● **Page text**:
__________
Americans using Facebook today will a new message at the top of their News Feeds: “It’s Election Day,” the banner reads. “Share that you’re voting in the U.S. Election and find out where to vote.” So far, nearly 3 million people have clicked “I’m a Voter” after seeing the message, which Facebook calls the voter megaphone.

When you log into Facebook today, you’ll see the voter megaphone at the top of your News Feed.
Of all the things Facebook does, the voter megaphone seems like the most harmless. Get-out-the-vote efforts, especially nonpartisan ones, are generally considered positive. But this isn’t the first election-related experiment the social network has conducted while developing the tool, Mother Jones reported last week. Before the 2012 presidential election, Facebook changed the streams of nearly 2 million American users so they would see more hard news stories at the top. The test was designed to see if your News Feed’s news balance influenced voter turnout. According to Mother Jones, it did.
“Our effort is neutral,” Facebook spokesman Michael Buckley told the New York Times. “While we encourage any and all candidates, groups, and voters to use our platform to engage on the elections, we as a company have not used our products in a way that attempts to influence how people vote.”
__________
● **What you will do**:
[a] Decide whether each statement below agrees with the article on Facebook's voter megaphone. Answer yes or no for each and quote the words from the article that settle it.
(i) Before the 2012 presidential election, Facebook altered the feeds of nearly 2 million American users so more hard news appeared at the top.
(ii) Michael Buckley gave his statement about Facebook's neutrality to Mother Jones.
(iii) Facebook refers to the Election Day banner as the voter megaphone.
[b] Write the next part of the article on Facebook's voter megaphone, picking up after its last sentence.

● **Source material**:
__________
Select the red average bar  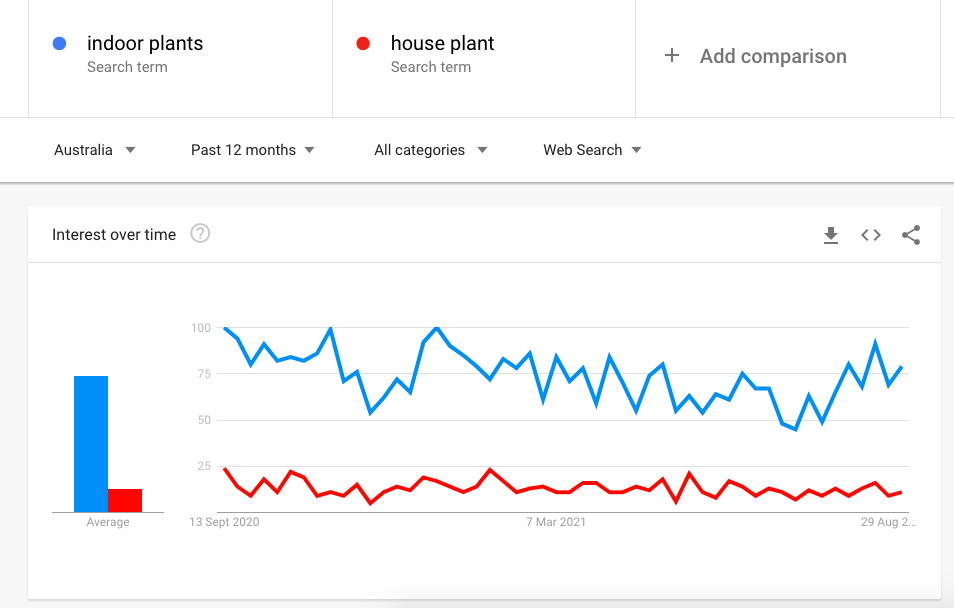click(x=125, y=500)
__________
● **The responses**:
[a]
(i) Yes: "Facebook changed the streams of nearly 2 million American users so they would see more hard news stories at the top."
(ii) No: "Facebook spokesman Michael Buckley told the New York Times."
(iii) Yes: "which Facebook calls the voter megaphone."

[b]
The network put voter buttons at the top of some News Feeds on Election Day 2012, but the experiment was haphazard. The megaphone appeared on your News Feed at different times during the day, so you may have missed it. Some people didn’t get the button in their feed at all due to software glitches. But this year, everyone should see the voter megaphone. And if 9 million people used the tool to tell people they voted in 2012, even with all its problems, then Tuesday’s election should see much higher participation.
Why this matters: Facebook has proved it has some influence over what you do and how you feel, just by elevating certain types of posts or demoting others. If the network’s data on the voter megaphone’s influence this Election Day shows that people feel compelled to vote based on their friends’ behavior, Facebook could become an essential tool for democracy—which is a little unsettling.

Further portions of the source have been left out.